A 10-Week Introduction to Yoga, Anytime, Anywhere – in Your Chair! A Series By New Mama (of twins!) Kristin McGee.
Did you know that 86% of American workers sit all day? Are you living a sedentary life? Think about it. Do you get out of bed in the morning only to:
- Sit down and eat breakfast;
- Sit in a car, on a bus or subway on your way to work;
- Sit at a desk all day long;
- Sit on your commute home;
- Sit down for dinner;
- And then proceed to sit on the couch to watch TV or browse the Internet before you get back into bed?
The effect of sitting for prolonged periods not only causes strain on the neck and shoulders, back, hips, and legs, it’s worse than that. When we sit for long periods of time, we are increasing our risk for diabetes, heart disease, elevated cholesterol, high blood pressure, chronic disease, muscular imbalances, organ damage and musculoskeletal issues.
While we are sitting, our organs aren’t required to function at their full capacity; even our lungs don’t fully inflate. Plus we lose energy, we develop sciatica, we compress our discs, we lose our abdominal strength, and we age more rapidly.
According to the World Health Organization, physical inactivity is the fourth-leading risk factor for death in people around the world. Scary? Yes.
If you are someone who can’t get to a gym, get outside and walk at least 3 times a week for 30 minutes, or has physical limitations then thankfully, I have the perfect antidote for the health risks that plague those of you living a sedentary lifestyle — chair yoga. What is chair yoga? It’s exactly what it sounds like, yoga exercises you can do anytime, anywhere – in your chair!
We all know that adding the practice of yoga to one’s fitness routine has physical, mental, and spiritual health benefits. But, not everyone can get to a yoga class. Some people are too busy, or have limited range of motion, or find certain traditional yoga postures challenging. That’s what inspired me to put together a comprehensive, accessible, and easy-to-follow yoga instruction guide of 100 chair yoga poses and exercises for all ages and stages.

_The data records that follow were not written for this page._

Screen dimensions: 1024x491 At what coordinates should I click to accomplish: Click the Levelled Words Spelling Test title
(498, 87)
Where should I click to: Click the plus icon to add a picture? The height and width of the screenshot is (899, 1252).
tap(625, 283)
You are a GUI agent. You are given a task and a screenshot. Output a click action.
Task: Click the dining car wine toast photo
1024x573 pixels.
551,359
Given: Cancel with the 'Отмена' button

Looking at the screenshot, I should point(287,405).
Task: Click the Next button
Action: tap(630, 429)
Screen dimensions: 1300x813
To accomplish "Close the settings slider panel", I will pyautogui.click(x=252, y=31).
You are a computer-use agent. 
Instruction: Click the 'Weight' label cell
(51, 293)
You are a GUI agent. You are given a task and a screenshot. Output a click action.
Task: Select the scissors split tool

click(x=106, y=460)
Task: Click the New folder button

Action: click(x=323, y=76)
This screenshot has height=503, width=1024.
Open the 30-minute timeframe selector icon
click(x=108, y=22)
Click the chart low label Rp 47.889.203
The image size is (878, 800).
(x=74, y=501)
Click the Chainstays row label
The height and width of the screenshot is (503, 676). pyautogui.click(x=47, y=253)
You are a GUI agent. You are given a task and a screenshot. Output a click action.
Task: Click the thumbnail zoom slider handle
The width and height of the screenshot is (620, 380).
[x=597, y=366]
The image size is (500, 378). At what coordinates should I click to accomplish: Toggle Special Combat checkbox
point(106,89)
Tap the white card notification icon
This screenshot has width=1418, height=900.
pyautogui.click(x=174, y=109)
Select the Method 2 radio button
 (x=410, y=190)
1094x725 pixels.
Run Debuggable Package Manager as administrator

Just as the saying goes, “an apple a day keeps the doctor away, in just minutes a day, a few simple chair yoga exercises will help you achieve remarkable physical, mental, and spiritual health benefits. Even if you can workout daily — adding a gentle chair yoga pose here and there, throughout the day, helps activate your breath, your body, and focuses your mind to improve your health, happiness, and wellbeing.
Over the next 10 weeks, I will introduce you to chair yoga poses from a chapter out of my book Chair Yoga: Sit, Stretch, and Strengthen Your Way to a Happier, Healthier You (HarperCollins, January 17, 2017). Each chapter focuses on stretching and strengthening a different part of the body. It’s easy to find five or ten minutes each day to move and breathe and perform these exercises. The benefits to your physical and mental health will be remarkable.
We will start with breathing exercises and end with meditation exercises and each week cover a different part of the body from top to bottom. You can look forward to this schedule of yoga poses.
- Week One: Breath
- Week Two: Warm-ups
- Week Three: Upper Body 40
- Week Four: Face
- Week Five: Shoulders, Arms, and Wrists
- Week Six: Torso
- Week Seven: Lower Body
- Week Eight: Lower Back
- Week Nine: Standing Exercises
- Week Ten: Meditation
A simple exercise to get you started and one of my favorites to free up tension in your head and neck is the UP/DOWNS. You simply lift your head up and down to the rhythm of your breath, freeing up the neck and shoulders and allowing your body and brain to unwind.
UP/DOWNS: Works Your Head and Neck
- Sit tall at the edge of your chair with your feet hip-width apart.
- Inhale and lift your head up, then exhale and drop your head down. Focus on keeping the torso lifted and isolating the movement in the head and neck.
- Repeat for a series of ten repetitions.